▶ **BRIEF**
Sift the material for lines containing "agent", and return them.
(Beginning of RAW DATA)
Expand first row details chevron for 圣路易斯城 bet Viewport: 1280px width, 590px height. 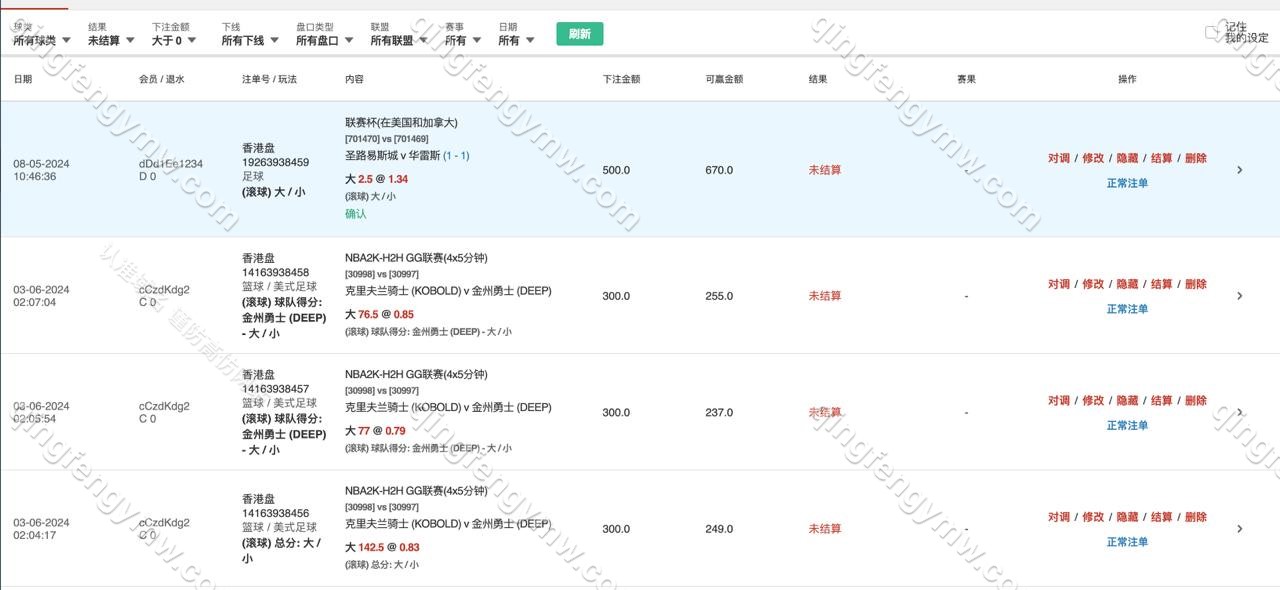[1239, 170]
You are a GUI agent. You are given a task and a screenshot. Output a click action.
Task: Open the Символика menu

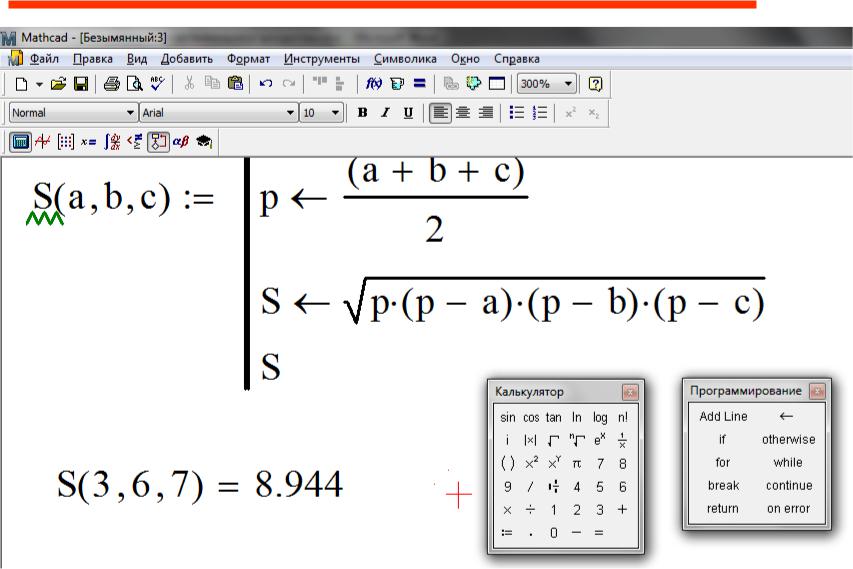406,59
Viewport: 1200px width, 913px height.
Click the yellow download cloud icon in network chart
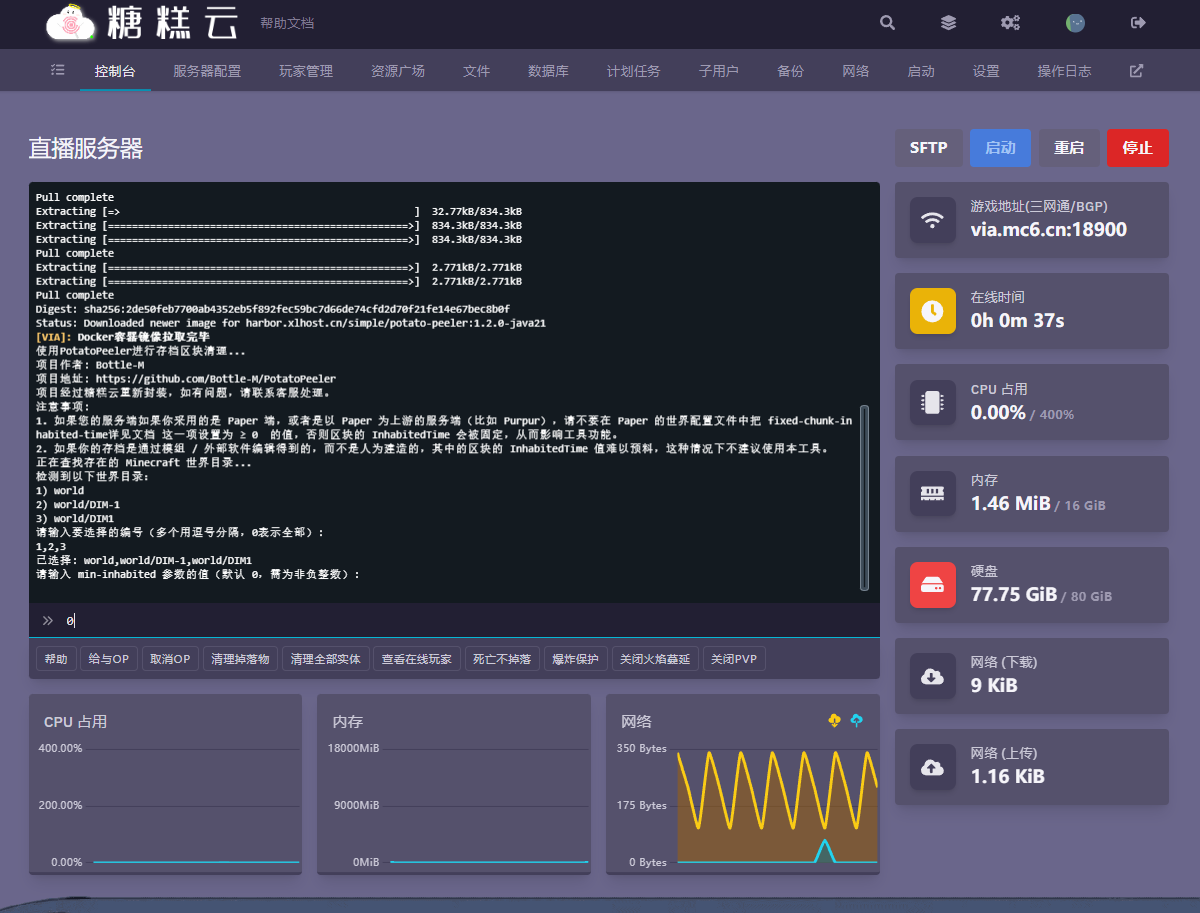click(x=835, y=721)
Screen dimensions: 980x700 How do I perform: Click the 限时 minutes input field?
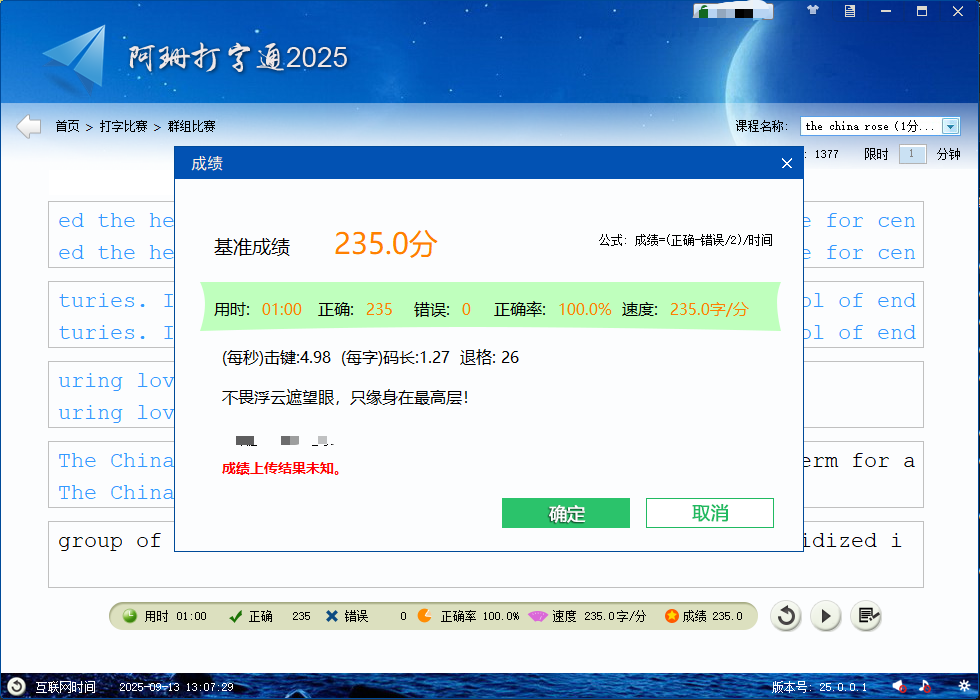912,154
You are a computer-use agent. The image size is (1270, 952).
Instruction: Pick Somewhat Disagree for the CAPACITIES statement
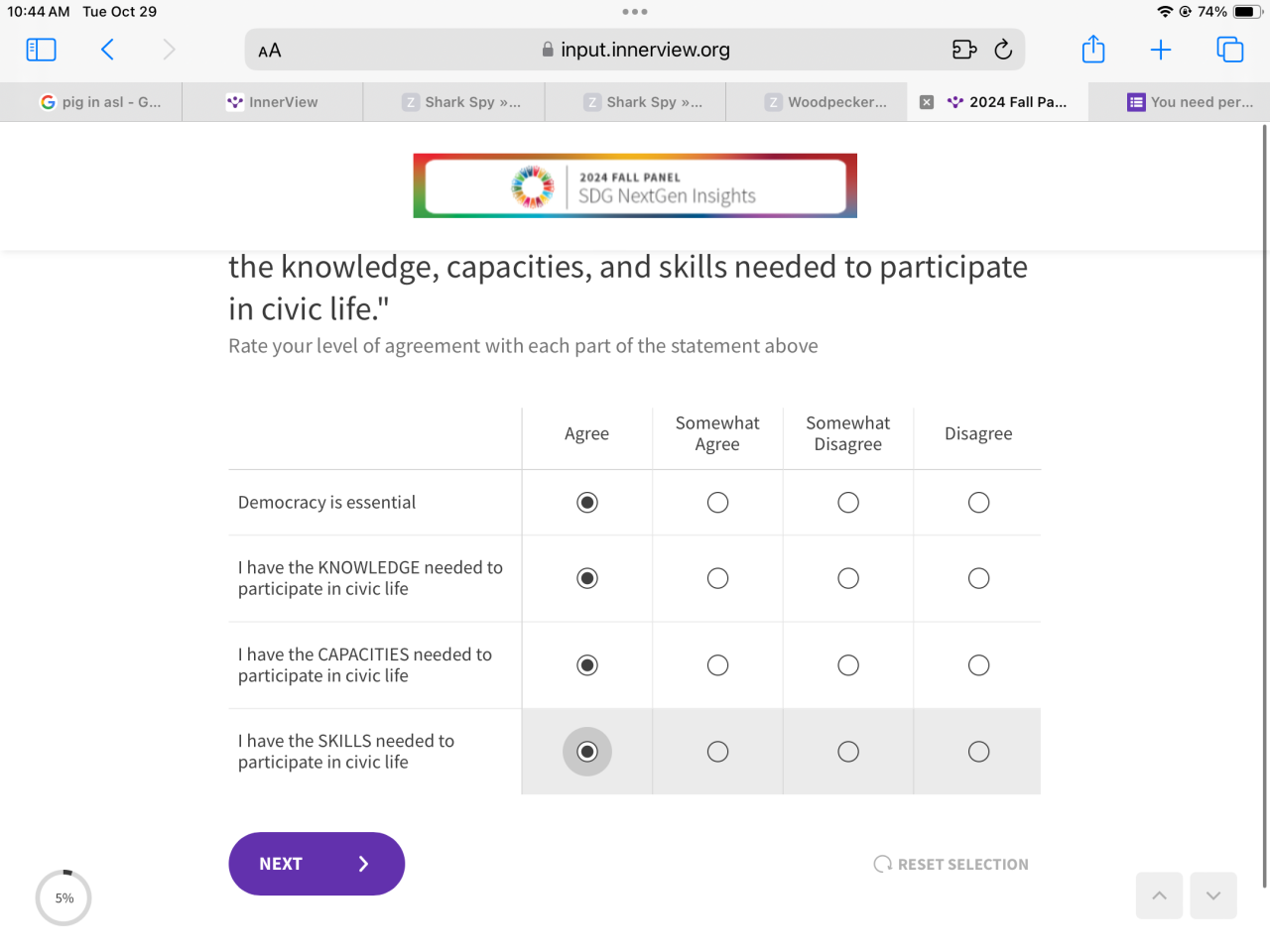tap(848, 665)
(End of RAW DATA)
(Beginning of RAW DATA)
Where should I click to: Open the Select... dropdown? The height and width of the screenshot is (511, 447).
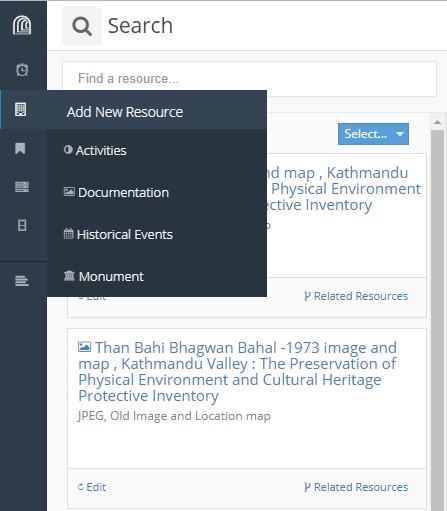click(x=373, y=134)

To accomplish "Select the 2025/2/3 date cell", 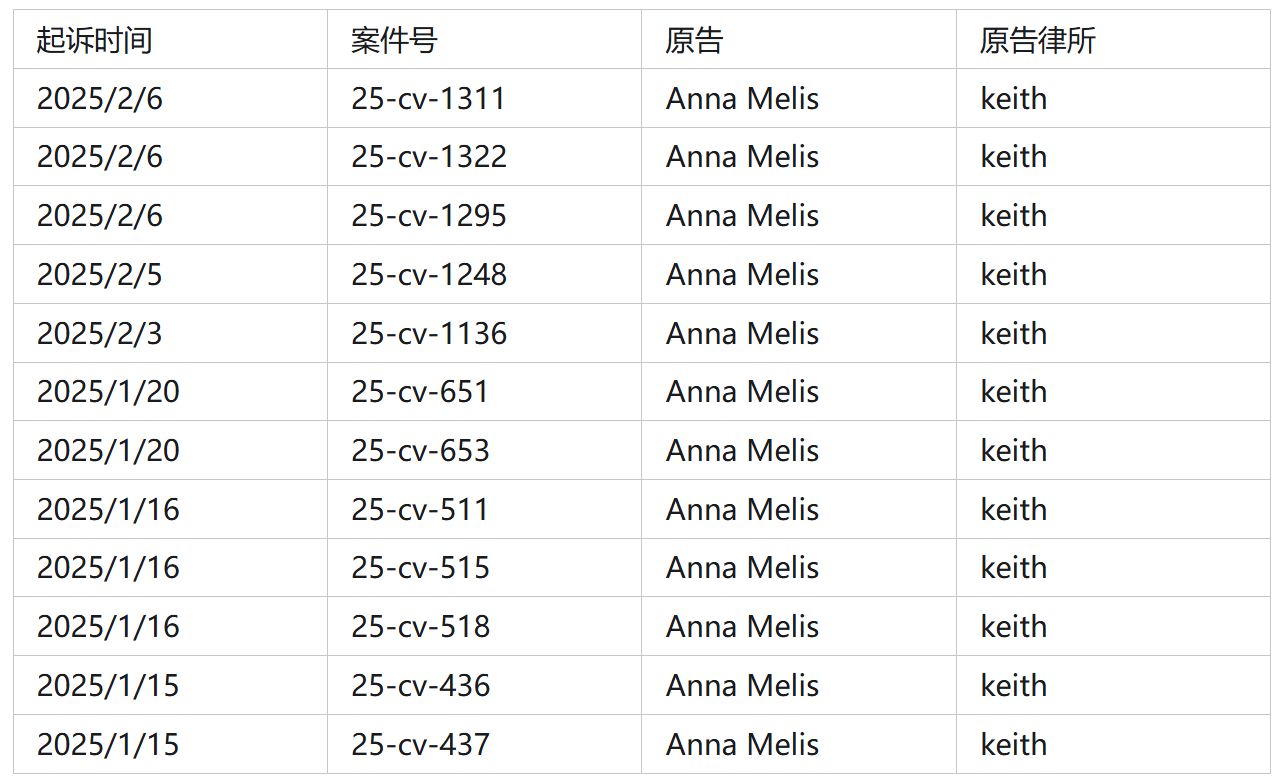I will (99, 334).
(End of RAW DATA)
(Beginning of RAW DATA)
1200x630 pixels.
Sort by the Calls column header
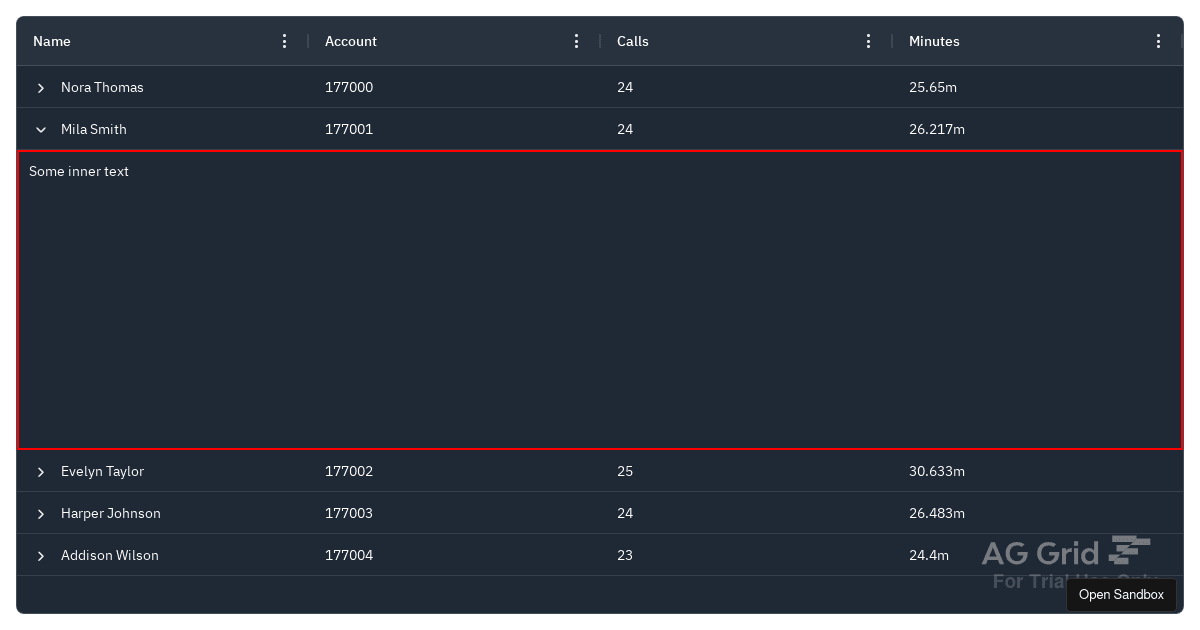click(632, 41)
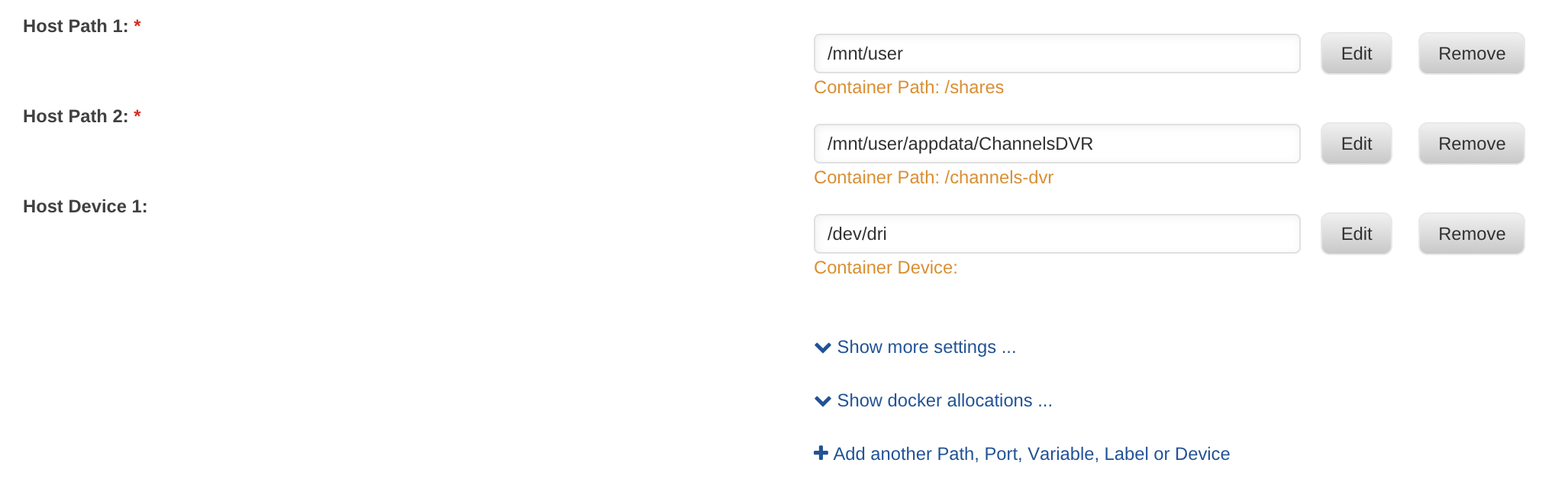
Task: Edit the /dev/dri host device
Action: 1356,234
(End of RAW DATA)
▶ **TASK RESULT**
You are a GUI agent. You are given a task and a screenshot. Output a click action.
You are a computer-use agent. The image size is (1270, 952).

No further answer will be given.